I currently have a problem and try to seek advice from you. I do really hope you are able to help me or tell me where I took the wrong lane.
Over the course of the last few weeks and months me and my colleagues have been working on getting Camunda to run in our use case scenarios. Well it runs but we are not satisfied with the performance at all.
To maybe make clear what we are facing:
Let’s say we have a business process with just a single activity.
That business process will always be started a few hundred thousand if not million times.
That activity is just meant to be a delegate to a REST based micro service that is able to handle a batch request in a matter of seconds if not milliseconds (we invested a lot of time and effort into getting it to the point it is that fast).
The activity is marked as an external task with a topic, input / output defined, and so on.
I implemented a simple solution, based on reactive streams that polls the programmatic API of the ExternalTaskService for that specific topic and tries to fetchAndLock a pre-defined number of external tasks.
Individual request objects of each external task are aggregated into a single batch request and a REST-call is sent to the micro-service. The result is then split into individual responses again and corresponding external tasks are completed, one after another, individually, programmatically at the ExternalTaskService.
So fas so good. Luckily, polling seems okay and does not cost that much performance (as fas as I have observed). Sadly, completing each individual external task takes just ages. On a medicore laptop it takes 10 to 30 seconds to complete around 500 to 600 external tasks, with a h2 in-memory db. Even longer with a production grade Oracle database in the background.

★ ★ ★ ★ ★

Your assignment:
Pick up the forum post on slow completion of Camunda external tasks after its last sentence and continue it.

★ ★ ★ ★ ★

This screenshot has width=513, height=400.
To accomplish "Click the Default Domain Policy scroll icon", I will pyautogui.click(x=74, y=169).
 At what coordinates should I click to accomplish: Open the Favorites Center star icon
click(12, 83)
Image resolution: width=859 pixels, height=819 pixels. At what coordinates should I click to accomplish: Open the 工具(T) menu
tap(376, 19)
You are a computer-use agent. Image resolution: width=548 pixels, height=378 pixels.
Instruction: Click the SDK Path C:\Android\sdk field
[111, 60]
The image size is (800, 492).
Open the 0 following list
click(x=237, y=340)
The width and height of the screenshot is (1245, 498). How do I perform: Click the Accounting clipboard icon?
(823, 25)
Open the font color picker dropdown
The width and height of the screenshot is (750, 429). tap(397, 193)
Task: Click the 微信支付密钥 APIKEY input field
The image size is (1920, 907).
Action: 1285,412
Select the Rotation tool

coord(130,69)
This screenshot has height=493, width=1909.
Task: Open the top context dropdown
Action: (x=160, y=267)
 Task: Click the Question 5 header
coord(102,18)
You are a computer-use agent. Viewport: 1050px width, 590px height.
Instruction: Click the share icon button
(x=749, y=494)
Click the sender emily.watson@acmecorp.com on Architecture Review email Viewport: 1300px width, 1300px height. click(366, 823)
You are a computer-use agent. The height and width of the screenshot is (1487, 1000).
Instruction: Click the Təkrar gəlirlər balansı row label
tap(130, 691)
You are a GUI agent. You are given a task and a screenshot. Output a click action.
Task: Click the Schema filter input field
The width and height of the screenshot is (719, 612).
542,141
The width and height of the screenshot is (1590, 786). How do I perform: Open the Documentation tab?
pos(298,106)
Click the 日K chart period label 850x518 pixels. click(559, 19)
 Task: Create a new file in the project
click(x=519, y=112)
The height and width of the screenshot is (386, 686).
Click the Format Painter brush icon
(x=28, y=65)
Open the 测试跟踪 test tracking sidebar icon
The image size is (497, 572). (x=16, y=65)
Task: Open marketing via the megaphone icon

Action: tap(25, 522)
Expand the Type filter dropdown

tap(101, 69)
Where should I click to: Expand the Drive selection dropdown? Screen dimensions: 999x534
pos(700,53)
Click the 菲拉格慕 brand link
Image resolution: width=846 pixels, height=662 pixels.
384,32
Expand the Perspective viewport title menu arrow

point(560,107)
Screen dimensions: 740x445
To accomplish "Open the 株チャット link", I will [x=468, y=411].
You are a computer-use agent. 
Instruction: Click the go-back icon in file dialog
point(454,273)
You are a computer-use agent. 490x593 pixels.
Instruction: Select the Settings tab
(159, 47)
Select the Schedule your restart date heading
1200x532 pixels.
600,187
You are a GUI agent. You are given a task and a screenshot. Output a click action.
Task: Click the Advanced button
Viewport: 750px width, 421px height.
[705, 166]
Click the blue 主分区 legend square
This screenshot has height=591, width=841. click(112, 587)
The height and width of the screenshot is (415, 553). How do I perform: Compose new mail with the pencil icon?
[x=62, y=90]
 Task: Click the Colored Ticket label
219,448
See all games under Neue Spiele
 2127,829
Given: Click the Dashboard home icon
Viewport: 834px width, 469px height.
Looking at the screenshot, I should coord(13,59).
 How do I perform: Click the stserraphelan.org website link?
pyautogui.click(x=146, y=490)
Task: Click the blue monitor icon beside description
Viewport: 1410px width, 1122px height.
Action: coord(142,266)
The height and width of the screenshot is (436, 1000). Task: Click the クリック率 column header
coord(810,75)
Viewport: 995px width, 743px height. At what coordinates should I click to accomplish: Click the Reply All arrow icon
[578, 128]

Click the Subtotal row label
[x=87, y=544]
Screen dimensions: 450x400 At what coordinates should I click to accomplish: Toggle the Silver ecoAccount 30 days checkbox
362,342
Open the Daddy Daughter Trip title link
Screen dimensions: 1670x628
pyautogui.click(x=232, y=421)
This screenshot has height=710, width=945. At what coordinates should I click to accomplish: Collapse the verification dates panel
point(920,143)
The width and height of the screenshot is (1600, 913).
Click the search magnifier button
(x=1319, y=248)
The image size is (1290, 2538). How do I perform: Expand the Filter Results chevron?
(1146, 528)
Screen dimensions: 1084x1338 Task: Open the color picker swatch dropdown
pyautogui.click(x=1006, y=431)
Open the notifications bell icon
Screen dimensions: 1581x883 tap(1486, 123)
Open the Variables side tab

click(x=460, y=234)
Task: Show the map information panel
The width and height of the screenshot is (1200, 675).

★ ★ ★ ★ ★

Output of the task:
While that single endpoint of our system (the microservice I talked about) takes a few seconds at most to make significant computations for millions of customers on that medicore laptop, the performance of that task completion is just not what we can accept. I understand that state has to be persisted, and so on and I am okay with that. I would just not have thought that we’d have such a significant drop in performance by taking that route.
The production scenario will most likely be more complex diagrams and 1 to n aggregations for many more activities. While not exclusively the use case, we wanted to use that pattern (aggregation and batch processing) still a lot. This leads to the problem that we have following tasks that will have to wait until the previous activity is completed for all customers or we will have to take smaller batches.
Are external tasks the wrong tool for that use case? Did I or did we miss some kind of configuration parameters?
I’m really looking forward to your replies. Thank you for your invesment of time, in advance!